Untuk memastikan ribuan ASN, termasuk guru dan tenaga administrasi, tetap menerima gaji pokok serta tunjangan utama tepat waktu, Disdikbud Sigi memutuskan menunda pembayaran tunjangan fungsional umum.
“Kalau kita tunggu perubahan, sampai sekarang ribuan ASN tidak akan terima gaji. Maka dipilihlah satu komponen yang ditunda, yaitu tunjangan fungsional umum. Jumlahnya Rp48 juta untuk 267 orang, dengan rata-rata Rp180–185 ribu per orang,” terangnya.
Ia menegaskan bahwa gaji pokok, tunjangan beras, tunjangan keluarga, hingga tunjangan fungsional guru tetap dibayarkan penuh. Hanya tunjangan fungsional umum yang ditunda pembayarannya.
“Bukan dihilangkan, tapi ditunda. Setelah perubahan anggaran ditetapkan, insya Allah September ini, langsung kita ajukan lagi dan dibayarkan,” kata Anwar.
Kepala Disdikbud juga membantah adanya penyalahgunaan anggaran.
“Oh tidak, sama sekali tidak ada indikasi uangnya dipakai. Ini murni karena prediksi anggaran yang meleset. Misalnya diprediksi sepuluh miliar, ternyata realisasinya lebih besar karena ada tambahan pegawai,” ujarnya.
Ia mengakui ada miskomunikasi yang membuat sebagian ASN merasa gajinya dipotong. Namun setelah dijelaskan, pegawai bisa memahami kondisi yang terjadi.
“Saya pastikan tidak ada pelanggaran disiplin dalam hal ini. Ini murni persoalan teknis dan keterbatasan kas. Hak ASN tetap dibayarkan, hanya waktunya bergeser ke perubahan anggaran,” tutupnya.
Sementara itu, seorang pejabat di Badan Keuangan dan Aset Daerah (BKAD) Kabupaten Sigi menjelaskan bahwa penundaan pembayaran tunjangan ASN Disdikbud merupakan bagian dari mekanisme penganggaran yang sah.
“Teknisnya sudah disampaikan oleh Disdikbud terkait penundaan. Dasarnya karena ada perubahan komponen tunjangan, khususnya tunjangan guru yang berubah ke tunjangan fungsional. Itu wajar dalam proses penganggaran,” jelasnya.
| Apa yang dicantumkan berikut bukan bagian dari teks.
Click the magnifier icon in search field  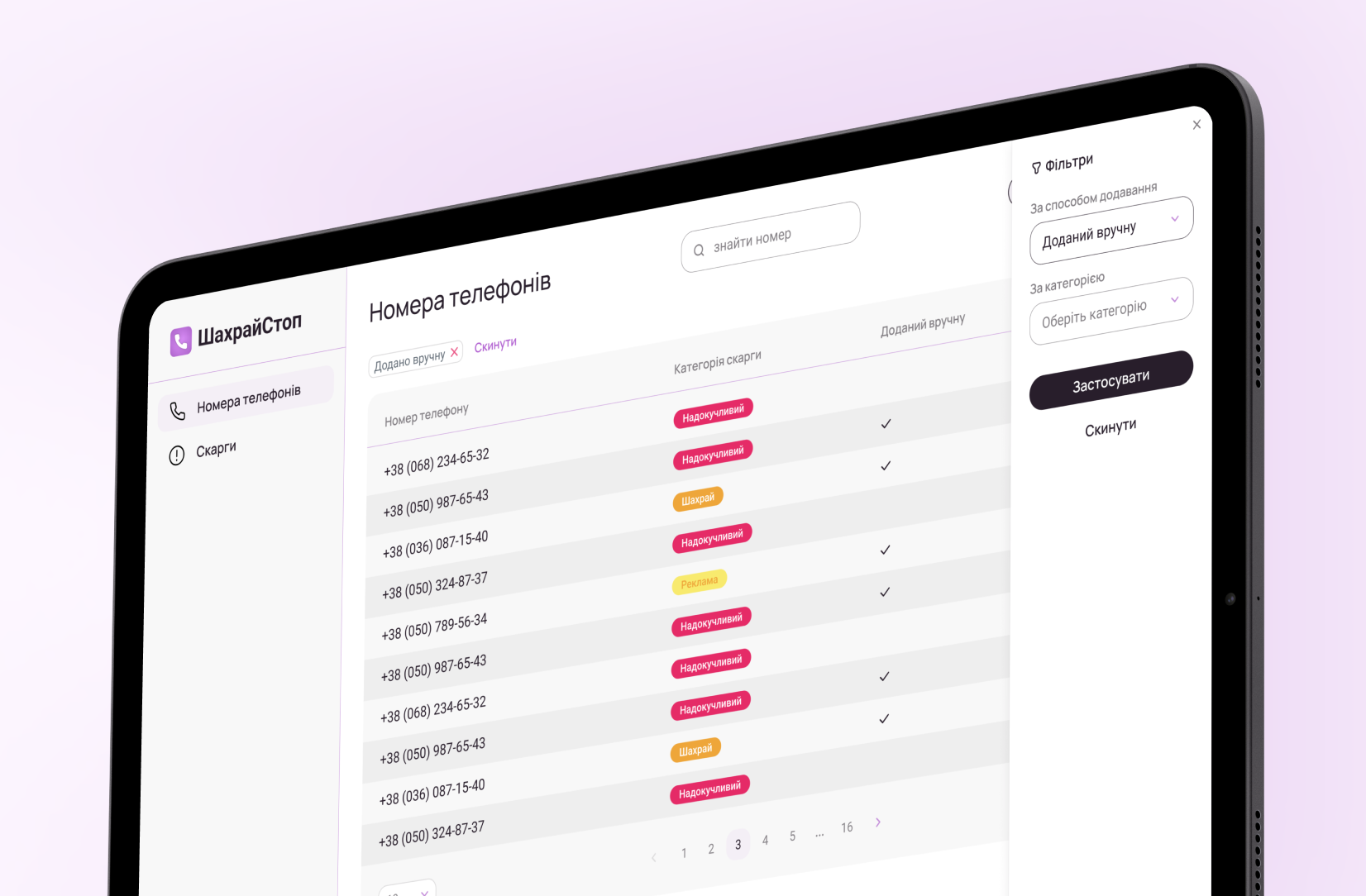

Ia menerangkan, dasar penganggaran selalu mengacu pada realisasi tahun sebelumnya, bahkan sudah dilebihkan dalam proyeksi. Namun perubahan tunjangan dan jumlah pegawai membuat alokasi tidak sesuai dengan kebutuhan aktual.
“Secara penganggaran dan sesuai ketentuan perundang-undangan, sudah diantisipasi dalam perubahan RKPD. Jadi APBD itu ditetapkan mulai dari RKPD perubahan, kemudian masuk ke KUA-PPAS, lalu ke APBD hingga penetapan. Sekarang ini masih proses penetapan APBD, jadi tidak ada cerita itu tidak dibayarkan,” ujarnya.
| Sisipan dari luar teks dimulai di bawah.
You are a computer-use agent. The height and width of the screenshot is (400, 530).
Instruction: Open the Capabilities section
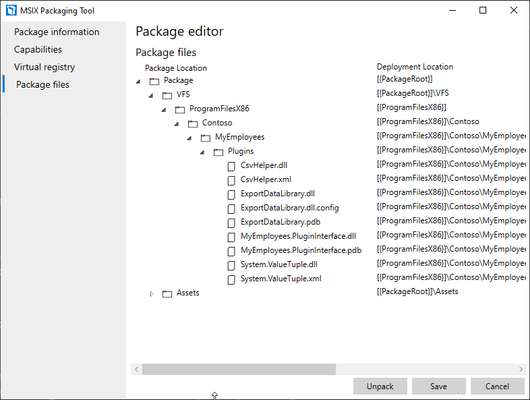click(x=38, y=49)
Lebih lanjut, pejabat tersebut menegaskan bahwa kondisi ini sesuai dengan Permendagri Nomor 77 Tahun 2020, yang mengatur tentang perubahan APBD akibat asumsi KUA yang tidak sesuai dengan perkembangan. Termasuk di antaranya keadaan yang menyebabkan harus dilakukan pergeseran anggaran antar-organisasi, antar-unit, antar-program, hingga antar-jenis belanja, serta penggunaan SiLPA tahun sebelumnya.
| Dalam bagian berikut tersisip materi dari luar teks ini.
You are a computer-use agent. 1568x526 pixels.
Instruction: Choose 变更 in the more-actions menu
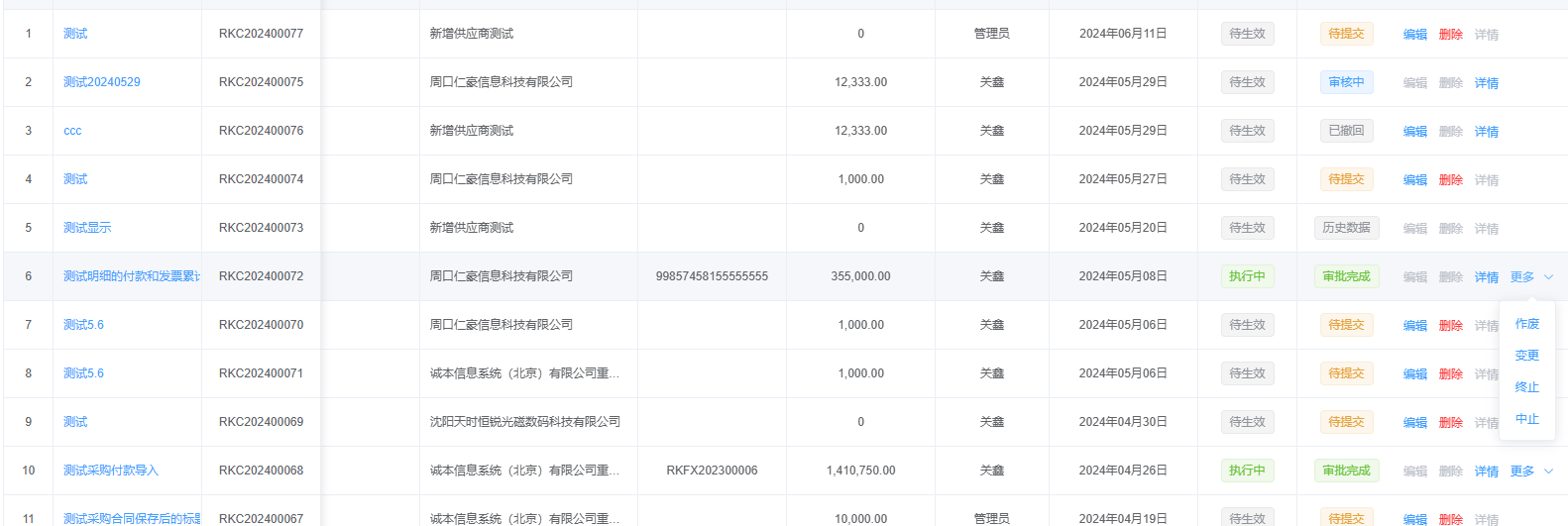tap(1526, 356)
“Jadi secara aturan, tidak ada masalah. Hak pegawai tetap akan dibayarkan, hanya prosesnya menunggu penetapan perubahan APBD,” pungkasnya.
Saat berita ini diturunkan, Kepala BKAD Sigi belum bisa dimintai keterangan karena sedang menerima tamu di ruang kerjanya, menurut keterangan stafnya.